■ Task description: Which lines below contain "showing"? Copy every one of them.

(Pixel coordinate grounding data)
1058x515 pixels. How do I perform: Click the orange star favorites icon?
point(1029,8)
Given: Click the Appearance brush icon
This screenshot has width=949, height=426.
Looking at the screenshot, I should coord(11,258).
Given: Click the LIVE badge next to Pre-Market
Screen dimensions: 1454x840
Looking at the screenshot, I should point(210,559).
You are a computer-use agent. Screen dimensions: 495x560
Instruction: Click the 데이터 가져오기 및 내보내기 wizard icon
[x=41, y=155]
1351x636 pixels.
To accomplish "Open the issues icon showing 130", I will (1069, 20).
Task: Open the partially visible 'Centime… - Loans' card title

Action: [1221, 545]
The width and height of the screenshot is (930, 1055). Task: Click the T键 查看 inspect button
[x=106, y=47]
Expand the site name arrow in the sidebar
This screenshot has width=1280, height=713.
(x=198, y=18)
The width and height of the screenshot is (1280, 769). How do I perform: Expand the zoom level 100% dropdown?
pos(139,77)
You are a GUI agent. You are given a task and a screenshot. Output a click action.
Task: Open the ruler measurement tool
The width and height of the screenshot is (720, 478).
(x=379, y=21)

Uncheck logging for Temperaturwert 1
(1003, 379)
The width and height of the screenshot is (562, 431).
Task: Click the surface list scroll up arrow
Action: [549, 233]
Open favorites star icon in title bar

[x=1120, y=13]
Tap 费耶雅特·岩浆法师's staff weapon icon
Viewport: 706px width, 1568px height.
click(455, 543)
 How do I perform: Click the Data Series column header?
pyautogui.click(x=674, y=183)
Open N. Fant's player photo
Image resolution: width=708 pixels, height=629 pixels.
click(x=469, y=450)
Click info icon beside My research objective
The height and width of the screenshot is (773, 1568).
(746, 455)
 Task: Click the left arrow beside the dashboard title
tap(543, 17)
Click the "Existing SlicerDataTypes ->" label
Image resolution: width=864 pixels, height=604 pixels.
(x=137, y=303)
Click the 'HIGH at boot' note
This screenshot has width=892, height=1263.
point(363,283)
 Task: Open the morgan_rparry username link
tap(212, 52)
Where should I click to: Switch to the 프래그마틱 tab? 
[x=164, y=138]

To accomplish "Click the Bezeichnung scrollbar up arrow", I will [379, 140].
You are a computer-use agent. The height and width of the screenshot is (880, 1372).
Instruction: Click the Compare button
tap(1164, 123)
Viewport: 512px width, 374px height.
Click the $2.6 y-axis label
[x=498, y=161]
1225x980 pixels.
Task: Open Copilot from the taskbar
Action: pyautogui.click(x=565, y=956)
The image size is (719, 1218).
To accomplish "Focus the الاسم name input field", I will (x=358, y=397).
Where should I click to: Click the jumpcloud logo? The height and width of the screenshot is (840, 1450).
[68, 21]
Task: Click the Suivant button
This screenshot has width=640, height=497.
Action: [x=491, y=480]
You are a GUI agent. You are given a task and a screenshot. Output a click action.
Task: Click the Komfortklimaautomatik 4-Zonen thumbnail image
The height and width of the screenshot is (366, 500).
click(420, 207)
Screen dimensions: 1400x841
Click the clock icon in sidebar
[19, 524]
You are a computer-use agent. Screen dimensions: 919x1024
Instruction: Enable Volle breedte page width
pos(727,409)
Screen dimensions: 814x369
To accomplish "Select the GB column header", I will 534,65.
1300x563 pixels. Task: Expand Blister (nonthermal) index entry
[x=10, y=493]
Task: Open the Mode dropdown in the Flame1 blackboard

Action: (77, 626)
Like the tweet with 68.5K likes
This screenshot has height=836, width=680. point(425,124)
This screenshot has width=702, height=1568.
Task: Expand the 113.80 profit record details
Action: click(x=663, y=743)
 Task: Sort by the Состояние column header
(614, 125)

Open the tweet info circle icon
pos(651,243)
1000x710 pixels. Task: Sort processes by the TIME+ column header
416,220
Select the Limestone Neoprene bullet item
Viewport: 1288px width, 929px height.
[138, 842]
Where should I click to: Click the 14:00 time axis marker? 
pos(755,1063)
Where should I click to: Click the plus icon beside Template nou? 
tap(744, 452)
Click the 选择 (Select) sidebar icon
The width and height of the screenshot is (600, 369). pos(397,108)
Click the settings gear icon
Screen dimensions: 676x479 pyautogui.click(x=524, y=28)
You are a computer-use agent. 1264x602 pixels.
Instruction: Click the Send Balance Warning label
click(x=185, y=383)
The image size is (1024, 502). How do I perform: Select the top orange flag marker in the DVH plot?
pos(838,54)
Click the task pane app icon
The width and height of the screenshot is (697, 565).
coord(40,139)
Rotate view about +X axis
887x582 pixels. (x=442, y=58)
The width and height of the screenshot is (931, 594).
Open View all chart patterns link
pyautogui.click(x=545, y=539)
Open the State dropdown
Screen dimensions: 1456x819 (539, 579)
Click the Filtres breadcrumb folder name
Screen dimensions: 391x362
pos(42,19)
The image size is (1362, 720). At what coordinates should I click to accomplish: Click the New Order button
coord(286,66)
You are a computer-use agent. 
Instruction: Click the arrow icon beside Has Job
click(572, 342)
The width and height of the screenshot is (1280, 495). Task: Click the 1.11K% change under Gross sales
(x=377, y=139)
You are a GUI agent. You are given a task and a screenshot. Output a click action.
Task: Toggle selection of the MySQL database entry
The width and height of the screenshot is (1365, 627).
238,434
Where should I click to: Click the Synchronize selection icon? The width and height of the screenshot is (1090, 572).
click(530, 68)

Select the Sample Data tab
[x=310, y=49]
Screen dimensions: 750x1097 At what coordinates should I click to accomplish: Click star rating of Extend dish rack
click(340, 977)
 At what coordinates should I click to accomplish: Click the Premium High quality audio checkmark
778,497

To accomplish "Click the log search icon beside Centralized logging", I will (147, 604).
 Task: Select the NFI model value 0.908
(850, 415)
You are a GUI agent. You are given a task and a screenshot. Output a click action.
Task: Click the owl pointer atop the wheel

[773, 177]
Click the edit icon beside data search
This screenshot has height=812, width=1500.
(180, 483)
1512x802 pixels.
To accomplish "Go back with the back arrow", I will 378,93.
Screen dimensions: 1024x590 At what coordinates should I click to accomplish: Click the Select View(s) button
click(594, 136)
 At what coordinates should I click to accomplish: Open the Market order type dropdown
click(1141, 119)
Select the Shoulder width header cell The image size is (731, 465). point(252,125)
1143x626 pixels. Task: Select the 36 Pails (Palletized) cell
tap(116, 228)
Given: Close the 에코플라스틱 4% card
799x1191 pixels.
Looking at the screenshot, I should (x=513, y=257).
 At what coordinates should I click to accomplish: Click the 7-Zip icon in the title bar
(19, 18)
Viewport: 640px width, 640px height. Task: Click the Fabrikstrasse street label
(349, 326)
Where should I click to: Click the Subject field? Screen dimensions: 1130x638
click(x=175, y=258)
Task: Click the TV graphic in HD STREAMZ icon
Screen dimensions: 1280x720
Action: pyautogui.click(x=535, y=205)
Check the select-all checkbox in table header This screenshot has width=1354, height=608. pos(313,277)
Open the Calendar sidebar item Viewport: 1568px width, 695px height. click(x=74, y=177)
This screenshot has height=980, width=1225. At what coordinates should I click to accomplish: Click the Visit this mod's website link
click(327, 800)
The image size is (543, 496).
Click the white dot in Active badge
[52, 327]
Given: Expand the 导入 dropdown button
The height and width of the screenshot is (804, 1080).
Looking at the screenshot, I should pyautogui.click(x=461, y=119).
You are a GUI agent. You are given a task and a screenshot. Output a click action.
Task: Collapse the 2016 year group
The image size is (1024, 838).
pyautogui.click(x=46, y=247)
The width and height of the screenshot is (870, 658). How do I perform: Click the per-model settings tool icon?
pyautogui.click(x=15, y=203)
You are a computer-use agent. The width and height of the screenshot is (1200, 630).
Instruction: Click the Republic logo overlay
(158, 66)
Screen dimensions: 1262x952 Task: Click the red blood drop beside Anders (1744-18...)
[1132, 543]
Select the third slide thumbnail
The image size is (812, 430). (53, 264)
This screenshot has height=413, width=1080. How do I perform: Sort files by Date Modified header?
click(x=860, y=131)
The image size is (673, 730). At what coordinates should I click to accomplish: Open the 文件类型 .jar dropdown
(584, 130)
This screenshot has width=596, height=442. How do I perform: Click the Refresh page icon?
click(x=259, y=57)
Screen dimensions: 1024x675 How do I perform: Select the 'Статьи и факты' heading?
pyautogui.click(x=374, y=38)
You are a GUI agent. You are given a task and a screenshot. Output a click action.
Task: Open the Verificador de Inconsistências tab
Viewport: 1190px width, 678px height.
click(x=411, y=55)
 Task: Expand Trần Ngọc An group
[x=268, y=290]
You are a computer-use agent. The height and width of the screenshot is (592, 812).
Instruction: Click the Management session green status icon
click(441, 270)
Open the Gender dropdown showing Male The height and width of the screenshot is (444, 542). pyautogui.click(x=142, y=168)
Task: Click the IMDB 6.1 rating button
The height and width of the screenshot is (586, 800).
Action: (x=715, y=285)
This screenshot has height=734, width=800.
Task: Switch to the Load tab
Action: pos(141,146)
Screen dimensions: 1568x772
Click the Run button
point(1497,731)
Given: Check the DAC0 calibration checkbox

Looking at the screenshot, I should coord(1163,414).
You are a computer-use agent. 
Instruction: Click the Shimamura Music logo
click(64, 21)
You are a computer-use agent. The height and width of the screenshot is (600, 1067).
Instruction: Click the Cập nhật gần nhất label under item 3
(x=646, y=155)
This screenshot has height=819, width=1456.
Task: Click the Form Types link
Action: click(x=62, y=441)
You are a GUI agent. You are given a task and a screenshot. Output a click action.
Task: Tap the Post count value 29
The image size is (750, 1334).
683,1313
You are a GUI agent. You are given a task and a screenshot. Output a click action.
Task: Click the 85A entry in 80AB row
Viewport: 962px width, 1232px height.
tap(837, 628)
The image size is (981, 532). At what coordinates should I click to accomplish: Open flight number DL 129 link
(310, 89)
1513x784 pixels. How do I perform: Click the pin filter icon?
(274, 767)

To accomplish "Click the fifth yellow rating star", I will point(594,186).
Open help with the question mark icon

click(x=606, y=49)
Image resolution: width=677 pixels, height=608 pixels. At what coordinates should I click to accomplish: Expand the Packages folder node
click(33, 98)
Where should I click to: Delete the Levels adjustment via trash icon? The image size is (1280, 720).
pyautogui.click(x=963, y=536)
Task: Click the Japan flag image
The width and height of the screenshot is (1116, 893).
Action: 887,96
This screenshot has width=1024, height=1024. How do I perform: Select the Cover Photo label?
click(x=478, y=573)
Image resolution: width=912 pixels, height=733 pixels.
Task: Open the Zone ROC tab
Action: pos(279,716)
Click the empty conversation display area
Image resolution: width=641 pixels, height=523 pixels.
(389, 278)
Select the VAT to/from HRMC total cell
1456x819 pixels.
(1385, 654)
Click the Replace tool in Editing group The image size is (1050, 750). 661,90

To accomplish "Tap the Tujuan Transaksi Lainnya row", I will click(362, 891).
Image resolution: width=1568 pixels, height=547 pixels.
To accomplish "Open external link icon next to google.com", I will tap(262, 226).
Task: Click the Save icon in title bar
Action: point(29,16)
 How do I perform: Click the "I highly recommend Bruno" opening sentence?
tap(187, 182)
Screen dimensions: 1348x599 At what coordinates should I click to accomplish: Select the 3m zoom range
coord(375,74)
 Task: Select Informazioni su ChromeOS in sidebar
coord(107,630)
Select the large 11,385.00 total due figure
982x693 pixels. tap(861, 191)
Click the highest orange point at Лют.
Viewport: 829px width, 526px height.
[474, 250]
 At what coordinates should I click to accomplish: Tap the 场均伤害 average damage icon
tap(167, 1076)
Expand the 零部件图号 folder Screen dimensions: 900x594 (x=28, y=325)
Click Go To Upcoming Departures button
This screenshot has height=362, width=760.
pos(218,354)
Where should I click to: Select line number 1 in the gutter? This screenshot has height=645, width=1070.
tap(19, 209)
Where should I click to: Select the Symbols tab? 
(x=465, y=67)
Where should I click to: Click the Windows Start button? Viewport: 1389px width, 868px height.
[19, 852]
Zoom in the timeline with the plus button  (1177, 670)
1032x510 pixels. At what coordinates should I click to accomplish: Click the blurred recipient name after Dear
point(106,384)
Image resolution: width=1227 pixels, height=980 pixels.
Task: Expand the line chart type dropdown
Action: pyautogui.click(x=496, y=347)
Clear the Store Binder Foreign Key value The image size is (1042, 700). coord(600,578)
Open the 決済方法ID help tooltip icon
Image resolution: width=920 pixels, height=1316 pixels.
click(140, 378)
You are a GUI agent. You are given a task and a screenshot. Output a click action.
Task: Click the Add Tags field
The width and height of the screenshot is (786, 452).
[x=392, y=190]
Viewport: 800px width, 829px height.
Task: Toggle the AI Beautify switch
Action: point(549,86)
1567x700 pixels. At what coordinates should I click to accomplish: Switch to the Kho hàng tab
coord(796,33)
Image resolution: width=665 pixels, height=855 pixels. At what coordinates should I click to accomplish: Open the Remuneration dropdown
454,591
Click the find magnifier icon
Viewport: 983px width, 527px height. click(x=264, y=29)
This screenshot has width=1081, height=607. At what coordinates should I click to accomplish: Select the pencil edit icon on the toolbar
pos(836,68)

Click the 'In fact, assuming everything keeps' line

■ Answer area:
To accomplish "Open the issues icon showing 130", I will (1069, 20).
Open the Gender dropdown showing Male The height and width of the screenshot is (444, 542). pyautogui.click(x=142, y=168)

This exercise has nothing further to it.